= Obadiah Bowen =

American settler from Canada

Obadiah Bowen (born May 16, 1907, Lincoln County, Oklahoma, US; d. Apr. 7, 2004, Athabasca, Alberta, Canada) was one of the original settlers to Amber Valley, Alberta, as well as a pastor and community leader. He was one of the first Black settlers to Alberta.

==Homesteading==
Obadiah Bowen came to Canada from Oklahoma in 1909 with his parents Willis Reese Bowen and Jeanie Gregory Bowen and several siblings, as well as four other families his father helped organize.
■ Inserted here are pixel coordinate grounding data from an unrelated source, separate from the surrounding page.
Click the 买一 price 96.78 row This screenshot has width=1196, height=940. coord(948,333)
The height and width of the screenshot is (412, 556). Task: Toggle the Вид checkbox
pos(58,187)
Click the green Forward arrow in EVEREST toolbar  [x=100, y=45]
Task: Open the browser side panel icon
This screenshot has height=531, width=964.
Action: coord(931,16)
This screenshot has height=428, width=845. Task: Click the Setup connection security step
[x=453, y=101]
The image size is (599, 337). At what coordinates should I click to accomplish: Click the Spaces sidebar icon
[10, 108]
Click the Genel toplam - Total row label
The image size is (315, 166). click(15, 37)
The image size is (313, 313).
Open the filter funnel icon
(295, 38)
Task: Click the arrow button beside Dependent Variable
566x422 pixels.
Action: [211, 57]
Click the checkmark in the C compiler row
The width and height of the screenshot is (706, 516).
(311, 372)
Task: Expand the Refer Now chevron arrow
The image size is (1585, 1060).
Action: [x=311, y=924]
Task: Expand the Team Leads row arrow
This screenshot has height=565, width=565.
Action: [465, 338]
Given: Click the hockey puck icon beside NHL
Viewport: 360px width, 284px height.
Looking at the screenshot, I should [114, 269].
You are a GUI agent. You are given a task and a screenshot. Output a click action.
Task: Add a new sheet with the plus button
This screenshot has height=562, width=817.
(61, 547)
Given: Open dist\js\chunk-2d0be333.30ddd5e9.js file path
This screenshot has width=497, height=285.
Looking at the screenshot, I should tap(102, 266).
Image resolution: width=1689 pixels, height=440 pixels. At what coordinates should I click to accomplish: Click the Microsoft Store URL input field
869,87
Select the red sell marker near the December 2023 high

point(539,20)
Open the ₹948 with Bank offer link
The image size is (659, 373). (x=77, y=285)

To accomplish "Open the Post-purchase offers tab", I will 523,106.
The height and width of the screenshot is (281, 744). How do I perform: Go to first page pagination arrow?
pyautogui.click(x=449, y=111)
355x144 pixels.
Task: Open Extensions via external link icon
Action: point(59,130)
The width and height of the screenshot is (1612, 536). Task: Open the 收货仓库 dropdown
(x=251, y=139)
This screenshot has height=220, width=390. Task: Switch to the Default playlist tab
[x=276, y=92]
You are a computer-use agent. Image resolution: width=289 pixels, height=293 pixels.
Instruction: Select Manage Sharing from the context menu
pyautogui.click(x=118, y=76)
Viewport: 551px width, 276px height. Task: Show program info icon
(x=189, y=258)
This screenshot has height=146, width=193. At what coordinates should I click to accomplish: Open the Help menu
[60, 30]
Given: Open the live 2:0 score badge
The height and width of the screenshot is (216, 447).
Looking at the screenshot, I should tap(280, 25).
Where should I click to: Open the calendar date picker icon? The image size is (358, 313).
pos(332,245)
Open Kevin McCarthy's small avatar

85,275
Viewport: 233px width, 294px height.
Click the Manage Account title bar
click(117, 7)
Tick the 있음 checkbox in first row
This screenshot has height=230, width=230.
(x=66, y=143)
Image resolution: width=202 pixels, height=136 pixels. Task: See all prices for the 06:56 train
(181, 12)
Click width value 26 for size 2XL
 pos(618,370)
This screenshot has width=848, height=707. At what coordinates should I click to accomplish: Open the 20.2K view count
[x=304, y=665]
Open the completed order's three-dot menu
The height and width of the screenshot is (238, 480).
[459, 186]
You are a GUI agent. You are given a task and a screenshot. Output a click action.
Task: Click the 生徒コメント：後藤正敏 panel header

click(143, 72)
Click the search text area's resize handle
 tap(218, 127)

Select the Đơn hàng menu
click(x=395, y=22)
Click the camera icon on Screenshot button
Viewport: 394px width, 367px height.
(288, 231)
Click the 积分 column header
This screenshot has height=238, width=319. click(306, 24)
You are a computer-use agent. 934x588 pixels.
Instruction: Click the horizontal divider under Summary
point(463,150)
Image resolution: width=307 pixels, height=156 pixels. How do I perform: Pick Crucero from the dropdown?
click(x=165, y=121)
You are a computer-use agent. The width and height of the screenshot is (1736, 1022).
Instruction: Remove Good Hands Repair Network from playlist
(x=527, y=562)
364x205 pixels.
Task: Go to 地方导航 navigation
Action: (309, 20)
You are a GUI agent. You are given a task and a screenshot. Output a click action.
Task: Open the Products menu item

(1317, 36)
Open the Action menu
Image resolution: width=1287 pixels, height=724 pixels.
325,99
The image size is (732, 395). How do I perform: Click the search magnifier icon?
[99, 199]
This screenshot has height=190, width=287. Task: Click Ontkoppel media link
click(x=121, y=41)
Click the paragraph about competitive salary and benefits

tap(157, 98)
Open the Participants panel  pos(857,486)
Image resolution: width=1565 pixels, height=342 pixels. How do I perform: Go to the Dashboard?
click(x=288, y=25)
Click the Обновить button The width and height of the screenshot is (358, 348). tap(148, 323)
Bowen's father homesteaded Obadiah Place (Bowen Residence) in 1913. His original log cabin was a community meeting place, post office, and site of the first telephone. In 1938, his son Obadiah Bowen replaced the cabin, building a house. It was recognized as an Alberta historic site in 1999.

==Civic leadership==
Bowen served as the town preacher for people of various denominations. His interdenominational church was built on land he donated in 1953, about a half mile from the house.

==Work==
Bowen also worked in construction at the Banff Springs Hotel and built roads and railways, and worked as a freighter.

==Family==
Bowen married Eva Mae Mapp Bowen and had four children, including Oliver Bowen. In 1996, he moved from Amber Valley to an Athabasca nursing home.